Mr Johnson said the Government was still speaking to leaders in Yorkshire, suggesting the alert levels announced yesterday could yet change, and when asked if more areas would be in the very high risk category if local leaders had agreed, he said: “It’s absolutely correct to say we are working with local authorities [...] trying to work with them to support a collective package of measures.
“I was very pleased that Steve Rotheram of the Liverpool City Region came forward with a package, and the offer is that to all local leaders who are facing problems [and] big increases in the infection rates. we’ll help to support more local test and trace, more local enforcement, and so on.”
But he also appeared to suggest local areas could be overridden as he added: “Clearly we also have as a national government to think about our primary duty which is to save life and to protect the NHS, and we will also do whatever we think is necessary over the next few days and weeks.”
Mr Rotheram said on Twitter tonight he had not agreed to the measures, which were “dictated to us by Government”, but discussions had been over extra money and resources that would support the restrictions.
As it stands, North Yorkshire and Hull and the East Riding remained in the medium category, meaning the current national restrictions of the rule of six and 10pm curfew for hospitality venues continued.
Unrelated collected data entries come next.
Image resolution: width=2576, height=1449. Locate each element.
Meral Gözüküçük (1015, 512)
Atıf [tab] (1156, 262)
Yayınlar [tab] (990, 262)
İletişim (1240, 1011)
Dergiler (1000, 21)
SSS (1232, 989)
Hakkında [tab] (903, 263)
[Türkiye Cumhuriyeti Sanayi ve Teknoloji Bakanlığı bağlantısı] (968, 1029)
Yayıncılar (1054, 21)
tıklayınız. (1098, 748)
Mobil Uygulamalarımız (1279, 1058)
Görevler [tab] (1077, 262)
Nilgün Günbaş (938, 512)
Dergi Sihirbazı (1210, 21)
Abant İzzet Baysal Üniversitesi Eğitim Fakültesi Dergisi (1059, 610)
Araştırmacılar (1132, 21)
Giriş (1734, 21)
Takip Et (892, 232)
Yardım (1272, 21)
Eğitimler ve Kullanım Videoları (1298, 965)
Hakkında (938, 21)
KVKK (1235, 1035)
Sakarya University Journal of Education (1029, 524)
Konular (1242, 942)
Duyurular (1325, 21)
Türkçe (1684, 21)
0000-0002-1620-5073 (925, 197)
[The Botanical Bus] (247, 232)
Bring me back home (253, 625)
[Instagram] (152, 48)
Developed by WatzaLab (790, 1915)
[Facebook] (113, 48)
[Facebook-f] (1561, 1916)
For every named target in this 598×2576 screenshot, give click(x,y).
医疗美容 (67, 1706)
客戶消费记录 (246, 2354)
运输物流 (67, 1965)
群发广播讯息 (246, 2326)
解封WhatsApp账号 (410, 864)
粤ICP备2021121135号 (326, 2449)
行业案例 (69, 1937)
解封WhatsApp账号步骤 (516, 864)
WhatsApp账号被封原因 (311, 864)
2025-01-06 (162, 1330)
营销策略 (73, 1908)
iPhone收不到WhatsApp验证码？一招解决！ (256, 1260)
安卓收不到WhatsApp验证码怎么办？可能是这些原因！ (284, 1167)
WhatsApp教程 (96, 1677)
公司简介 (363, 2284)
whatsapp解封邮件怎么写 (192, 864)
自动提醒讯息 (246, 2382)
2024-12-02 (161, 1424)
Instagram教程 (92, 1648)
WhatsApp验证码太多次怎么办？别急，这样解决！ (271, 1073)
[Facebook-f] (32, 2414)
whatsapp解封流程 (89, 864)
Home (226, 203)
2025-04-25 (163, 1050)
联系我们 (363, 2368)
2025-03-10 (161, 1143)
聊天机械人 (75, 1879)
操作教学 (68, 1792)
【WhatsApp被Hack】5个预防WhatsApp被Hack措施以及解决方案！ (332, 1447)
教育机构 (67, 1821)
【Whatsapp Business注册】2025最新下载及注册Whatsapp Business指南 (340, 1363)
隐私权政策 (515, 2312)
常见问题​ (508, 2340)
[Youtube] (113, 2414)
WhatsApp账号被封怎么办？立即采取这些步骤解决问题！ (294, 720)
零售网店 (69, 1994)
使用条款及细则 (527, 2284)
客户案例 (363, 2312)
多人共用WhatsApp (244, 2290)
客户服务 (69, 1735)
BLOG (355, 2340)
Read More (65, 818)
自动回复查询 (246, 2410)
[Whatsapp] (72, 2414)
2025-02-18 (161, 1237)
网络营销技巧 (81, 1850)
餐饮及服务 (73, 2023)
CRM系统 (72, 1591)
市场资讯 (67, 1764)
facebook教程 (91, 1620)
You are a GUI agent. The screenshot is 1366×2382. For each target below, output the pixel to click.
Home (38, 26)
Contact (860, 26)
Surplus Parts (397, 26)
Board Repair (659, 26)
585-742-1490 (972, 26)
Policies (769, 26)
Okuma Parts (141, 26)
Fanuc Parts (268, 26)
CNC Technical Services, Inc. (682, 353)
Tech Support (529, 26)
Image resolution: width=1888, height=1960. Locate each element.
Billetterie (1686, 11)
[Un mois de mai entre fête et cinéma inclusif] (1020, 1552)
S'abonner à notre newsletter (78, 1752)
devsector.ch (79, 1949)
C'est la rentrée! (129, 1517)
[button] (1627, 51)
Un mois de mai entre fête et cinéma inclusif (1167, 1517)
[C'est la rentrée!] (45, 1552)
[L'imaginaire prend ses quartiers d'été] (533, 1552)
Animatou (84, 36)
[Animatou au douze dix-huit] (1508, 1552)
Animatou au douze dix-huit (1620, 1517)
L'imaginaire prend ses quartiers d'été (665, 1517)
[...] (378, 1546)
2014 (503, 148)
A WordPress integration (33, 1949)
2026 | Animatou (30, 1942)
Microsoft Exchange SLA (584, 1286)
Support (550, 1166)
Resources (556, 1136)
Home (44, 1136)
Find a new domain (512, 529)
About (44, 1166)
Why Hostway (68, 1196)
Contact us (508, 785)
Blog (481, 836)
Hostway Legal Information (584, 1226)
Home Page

Meanwhile Chief Medical Officer Professor Chris Whitty warned that even those with the strictest conditions may not quell the spread.
He said: “I am not confident - and nor is anyone confident - that the tier three proposals at their baseline would be enough.”
He added: “We’re going to have to do more [...] and probably in some areas significantly more.”
While Prof Whitty praised leaders in Bradford and said: “Bradford actually has shown superb leadership in the way that they have tackled this, if they had not done so [...] we would be in a substantially worse place than we are at the moment.”
However Sheffield City Region mayor and Barnsley Central MP Dan Jarvis: “Local leaders face a situation where we are left without the tools and resources to control the virus, until cases spiral to the ‘very high’ alert level. This is not the right approach.”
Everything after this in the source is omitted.